Erosional control of the kinematics and geometry of fold‐and‐thrust belts imaged in a physical and numerical sandbox

Abstract

We investigate the effect of systematically varying erosion intensity (K) on the geometry and kinematics of fold‐and‐thrust belts modeled using equivalent conditions in physical and numerical experiments. Similar material properties and boundary conditions were used to compare numerical experiments to those modeled in the sandbox using an erosion rule that removes mass from the scaled sand wedges according to rates expected from bedrock fluvial incision. The geometry of both modeling approaches is quantitatively compared with that expected from analytical theory.
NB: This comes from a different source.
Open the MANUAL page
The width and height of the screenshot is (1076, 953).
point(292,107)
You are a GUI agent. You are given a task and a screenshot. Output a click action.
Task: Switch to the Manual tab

The fold‐and‐thrust belt growth rate is inversely proportional to K and is well predicted by theory, except for the high erosion case, in which both the numerical and the experimental sandbox grows supercritically. A direct relationship exists between the erosion intensity and the number of fore‐shear bands and shear strain magnitude. The number of fore‐shear bands decreases, and their strain increases with erosion intensity. The results indicate that realistic and mechanistic erosion rules can be applied to physical experiments to model mass removal, and this approach opens up the possibility of calibrating strain history to erosion intensities for predictions in natural settings. Quantitative comparisons between the physical and numerical sandbox experiments indicate that deformation style and geometry of the thrust‐and‐fold belts are similar when identical rheologies and boundary conditions are used. This benchmarking suggests that numerical experiments realistically model conditions observed in the simple, cohesionless rheologies commonly employed in sandbox experiments. This suggests that numerical simulation may reliably model experimental deformation in geological situations that are difficult to represent in scaled experiments because of the different scales and rheologies of natural orogenic wedges.